Open a command prompt or powershell window and set its working directory in the InstaDown folder.
Then run:
```python Cookie_creator.py```
It will open a browser in the background (invisible to the user), go to Instagram.com and ask you to input username and password in the command prompt, powershell or terminal window. *THIS IS SAFER THAN LOGGING TRADITIONALLY, ESPECIALLY FOR POTENTIALLY COMPROMISED MACHINES, BECAUSE THE INPUT IS HIDDEN TO THE USER AS WELL.*
If it logs in correctly, a cookie.pkl file will be created in your InstaDown folder.

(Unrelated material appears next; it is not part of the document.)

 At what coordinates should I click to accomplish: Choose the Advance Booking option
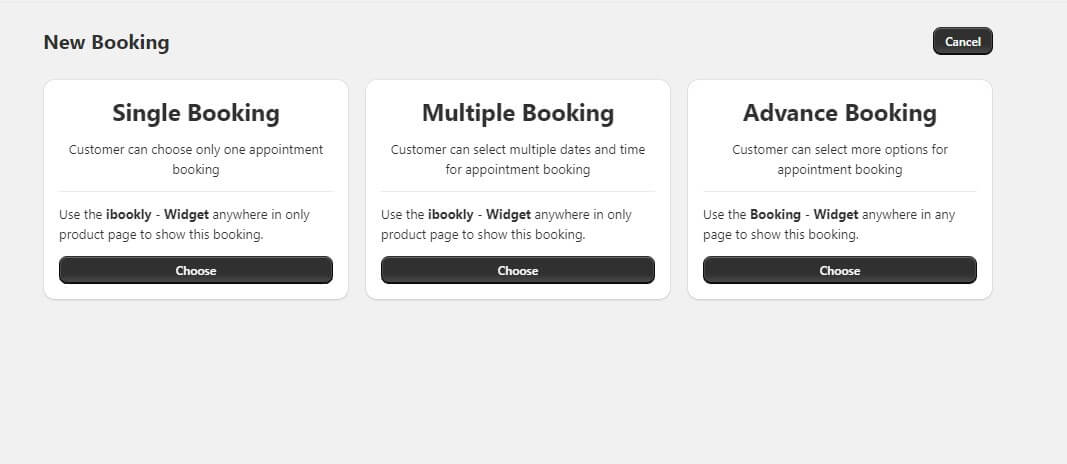click(840, 270)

***IMPORTANT: Add its absolute path in the InstaDown.py file.***
## Running InstaDown, step by step
Just run this in a powershell window with the InstaDown folder as working directory:
```python InstaDown.py```
It will tell you the unique code corresponding to the image it is downloading as it progresses.

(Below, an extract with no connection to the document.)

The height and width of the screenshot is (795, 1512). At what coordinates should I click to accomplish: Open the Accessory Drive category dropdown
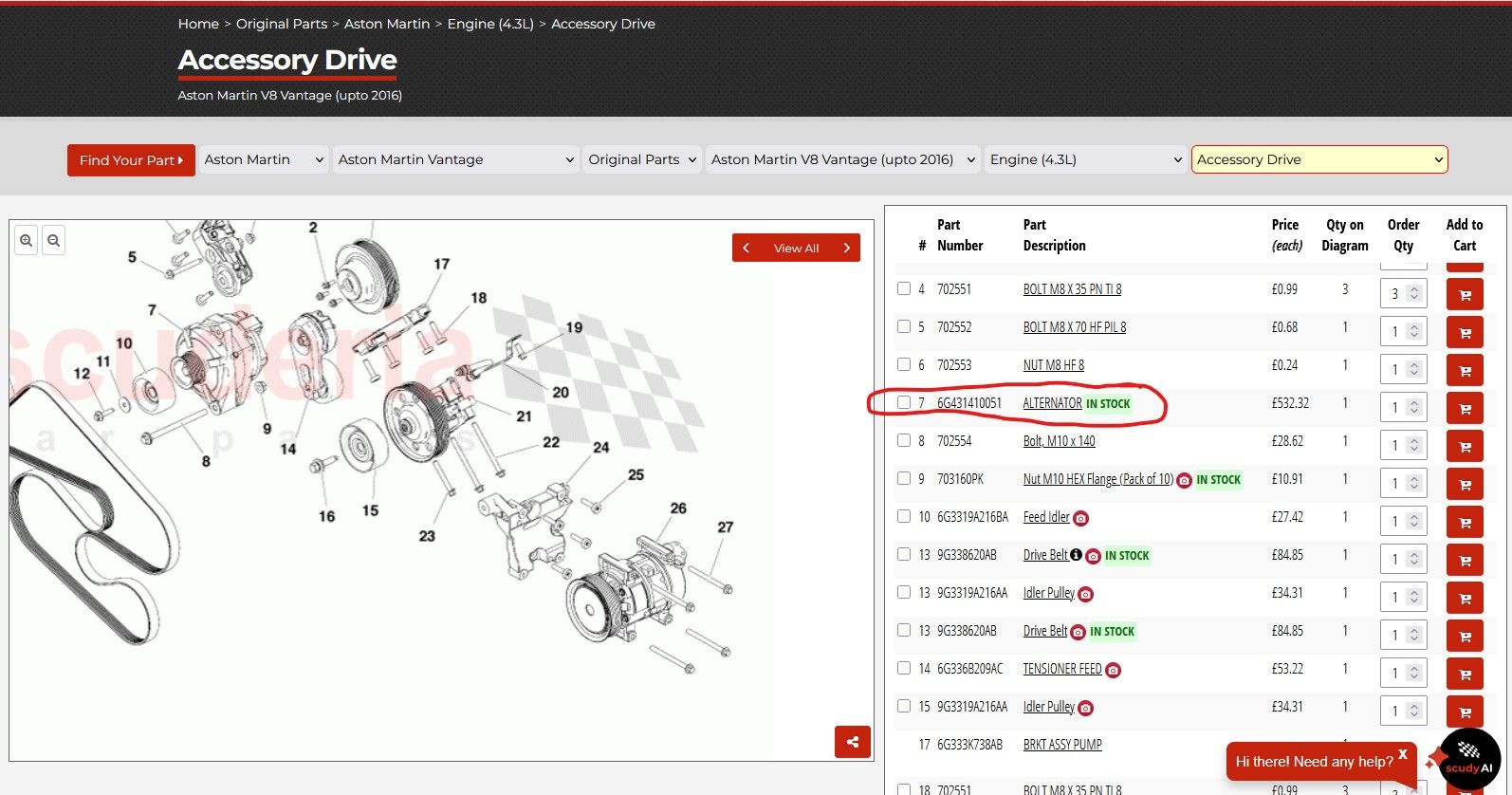coord(1318,159)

You can find all the information necessary to understand the script and tweak it within the code, as it is heavily commented.
You need to give it a list of links to instagram posts, written one per line in a .txt file. Rename the .txt file links_list.txt (or change the code) and set the absolute path to your file in the script.
The images are saved in the same folder as that of InstaDown.py.
### Troubleshooting
When it crashes (because it will crash), you can see the last downloaded post in the terminal window, double check that the image has been downloaded in the output folder (named with the hashtag or username handle you scraped), fix the links_list.txt accordingly and proceed.
**IMPORTANT: if the script finishes the links, it will let you know by printing "No links to download detected!" and shut down
If it crashed because the post has been deleted and it finds no image to download, erase that link as well, otherwise it will keep crashing.
If it does not work at all, check if Meta changed the class id identifying the HTML element containing the picture link. Currently (7/22), it is "_aagv".
This is the very first functional script I have ever made and I am just starting with Python and scraping. I hope someone will find it useful!